The data below should be restated word for word, with every picture omitted.
-*-
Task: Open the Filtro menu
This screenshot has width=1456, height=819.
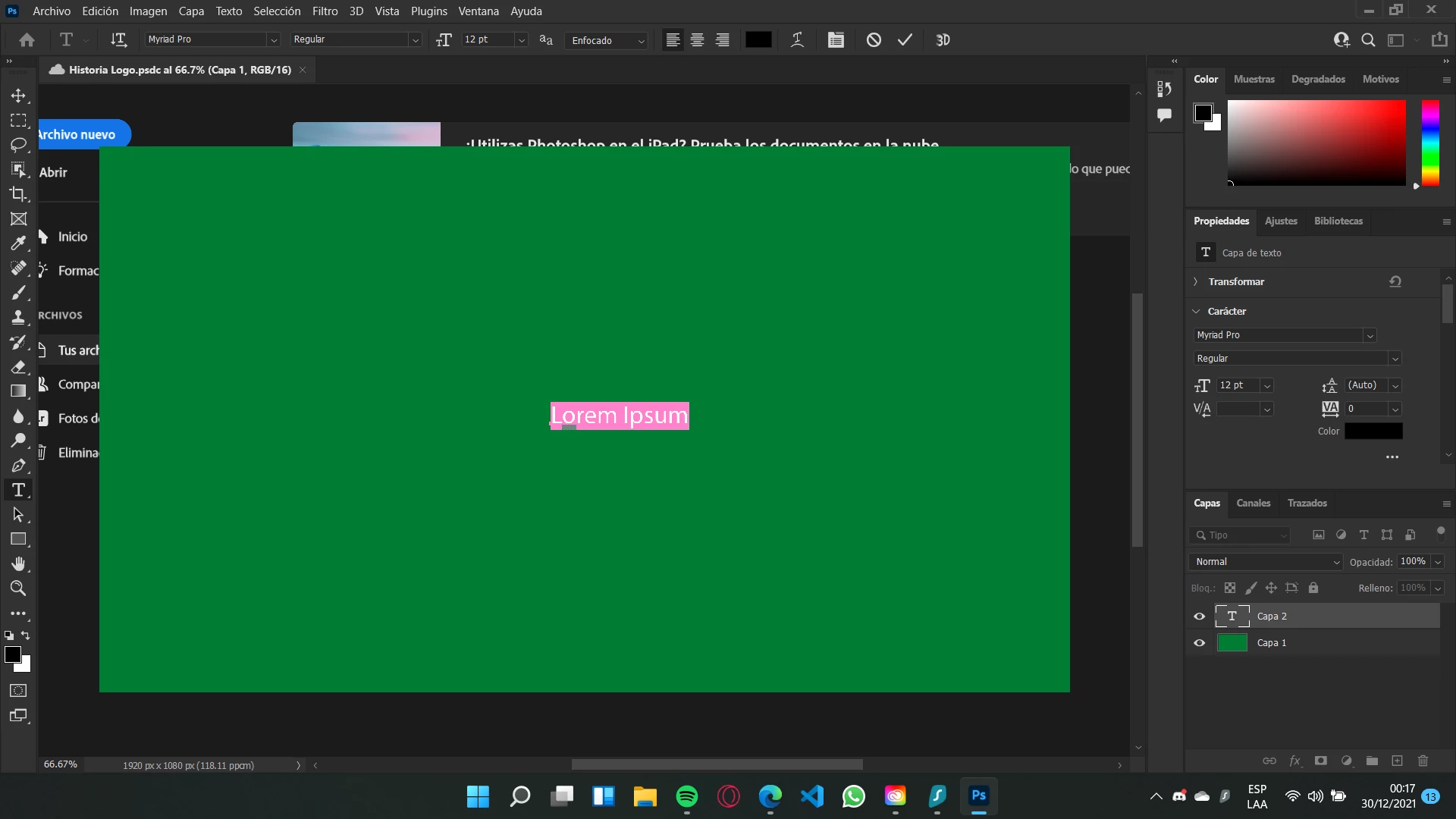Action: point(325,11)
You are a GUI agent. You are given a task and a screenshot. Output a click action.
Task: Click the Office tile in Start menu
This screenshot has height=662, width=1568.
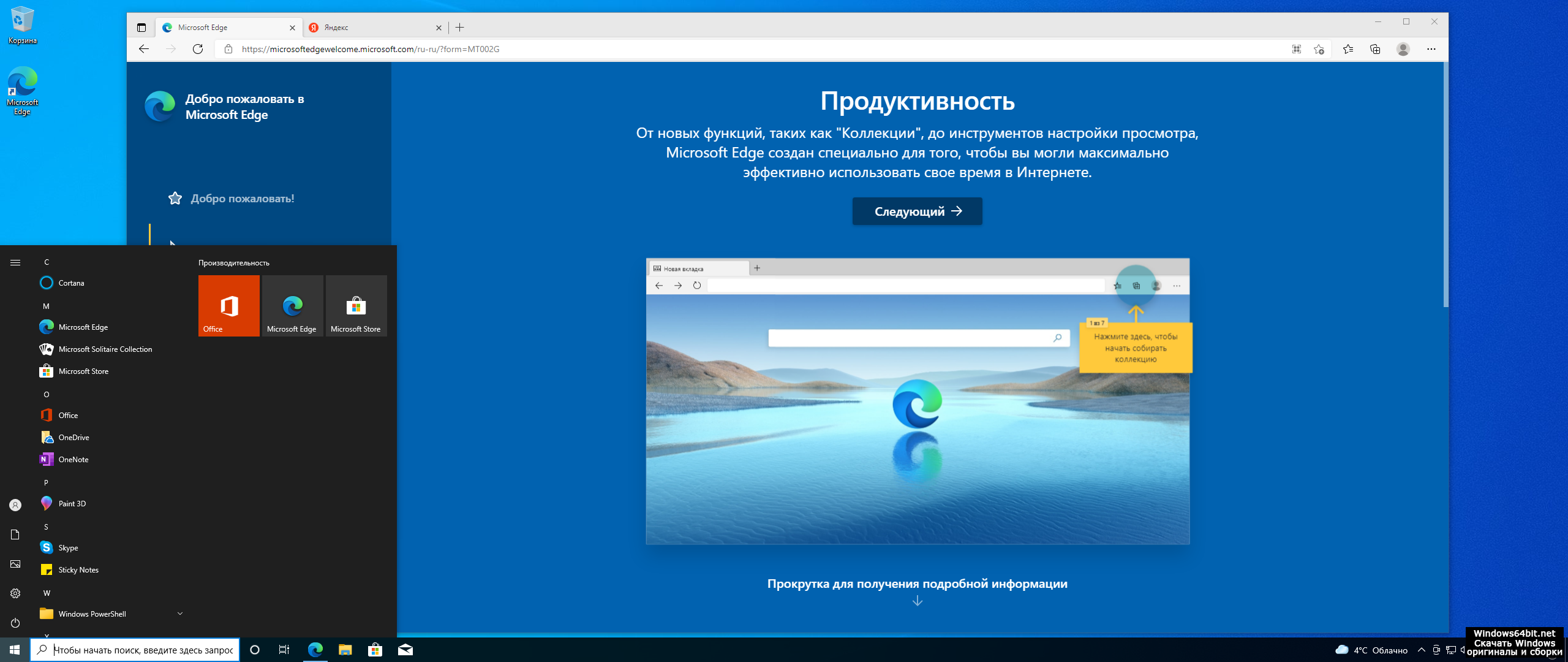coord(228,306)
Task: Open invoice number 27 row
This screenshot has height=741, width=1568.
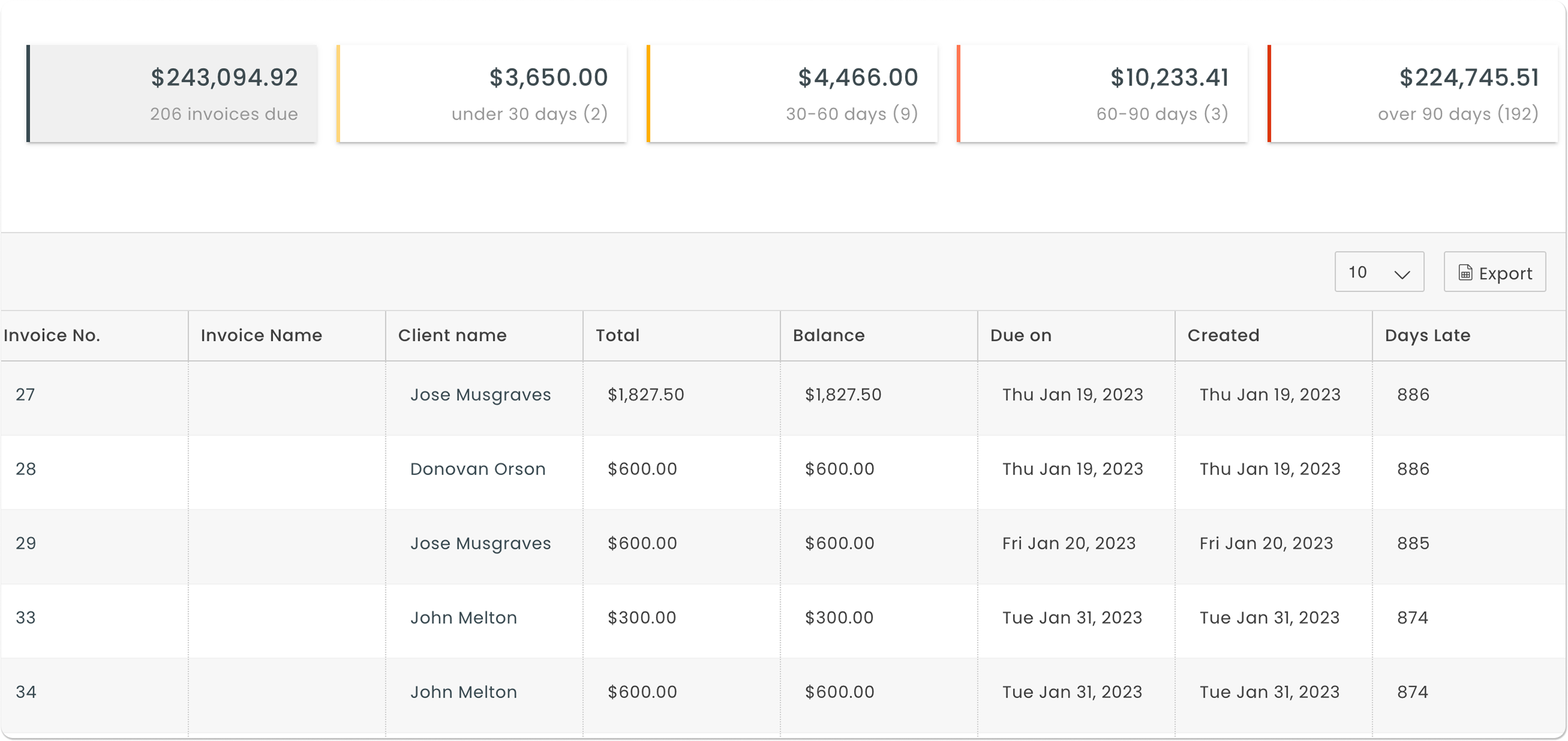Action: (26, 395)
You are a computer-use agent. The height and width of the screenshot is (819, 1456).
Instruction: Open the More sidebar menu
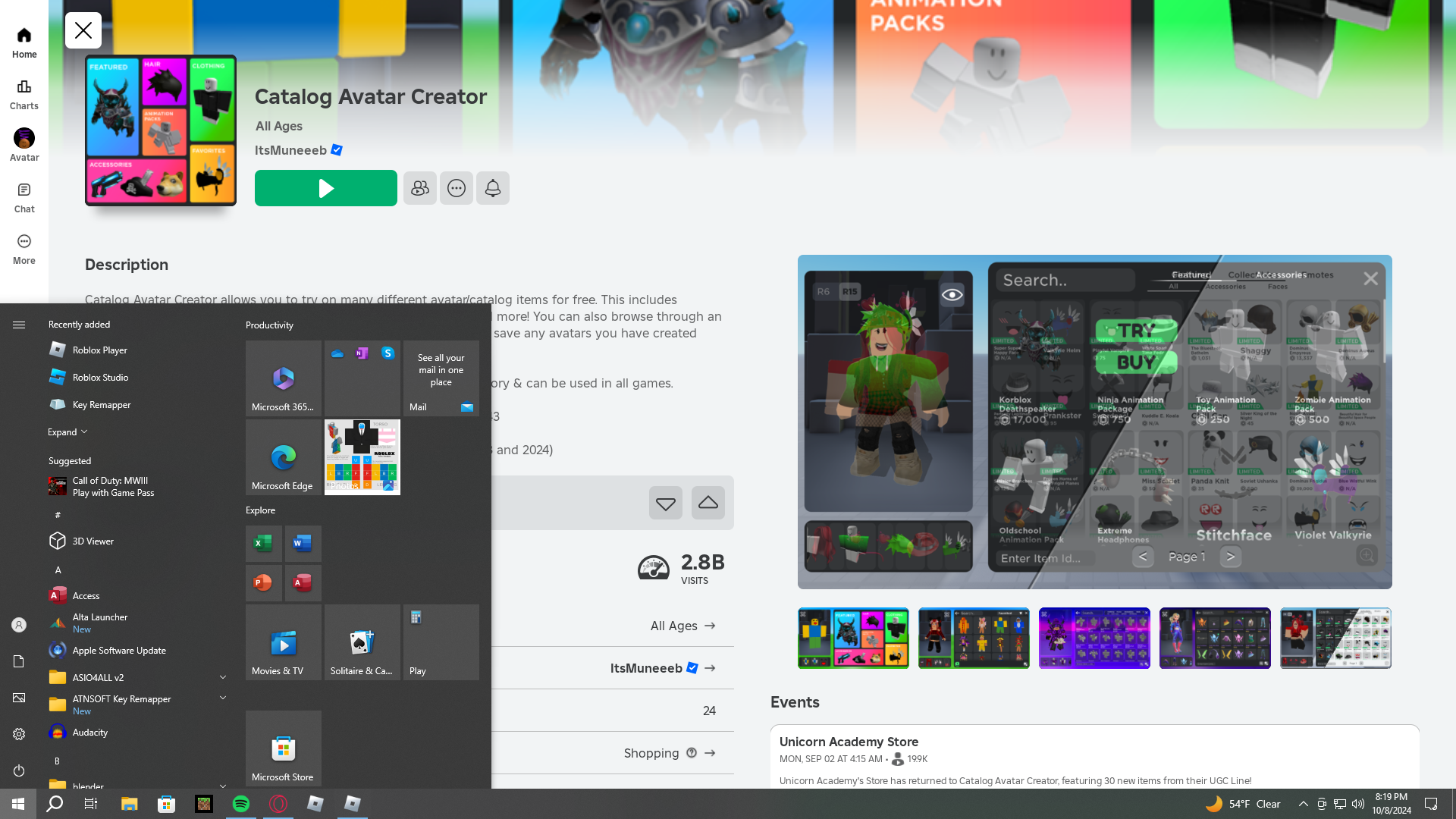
-*-
### Solution for this task:
Task: Open the Filtro menu
This screenshot has width=1456, height=819.
Action: point(325,11)
You are a GUI agent. You are given a task and a screenshot. Output a click action.
Task: Click the Office tile in Start menu
This screenshot has height=662, width=1568.
coord(228,306)
Task: Open invoice number 27 row
This screenshot has height=741, width=1568.
Action: (26, 395)
You are a computer-use agent. The height and width of the screenshot is (819, 1456).
Instruction: Open the More sidebar menu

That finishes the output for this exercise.